Can we talk about Disney and their business practices?

How would Disney corporate know

Of course they wouldn't. But requiring ticket quotas on their films de-incentivizes theaters from offering comps to their staff, which is a reasonably longstanding tradition.

Also the issue with 1 person serving 60 people sounds like a theatre issue

It isn't. Requiring ticket quotas on their films asks theater owners to throw away their knowledge of their customers and focus on getting butts in seats for Disney films. You don't just schedule a second staffer because you hope to sell more tickets—second staffers cost a lot of money. Most theaters, which are chain operations, are going to add labor as a last resort. Means that in the meantime, the existing staff is getting held in the fire. Adding food service to a theater is wildly expensive, and OP is describing a practice that hamstrings how a business can delegate that investment, i.e. if you're serving food in your best theater the week Black Panther comes out, you're gonna be serving food during Black Panther.

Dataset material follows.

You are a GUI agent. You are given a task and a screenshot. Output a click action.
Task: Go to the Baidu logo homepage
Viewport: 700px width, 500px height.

Those are not Disney's fault.

Wouldn't theaters already be putting Disney films on their best screens? Sure. But maybe not weeks after release. Disney's controlling how theaters can screen their films—and affecting theater staff correspondingly—a month after the fact. Management has to agree to that to screen Black Panther. Management has to screen Black Panther to stay in business. If management loses money due to having had to make Black Panther its only priority regardless of its local market, the employees feel it first. This is absolutely Disney's fault and it makes great business sense. It's just anti-consumer and it blows for audiences and theater employees.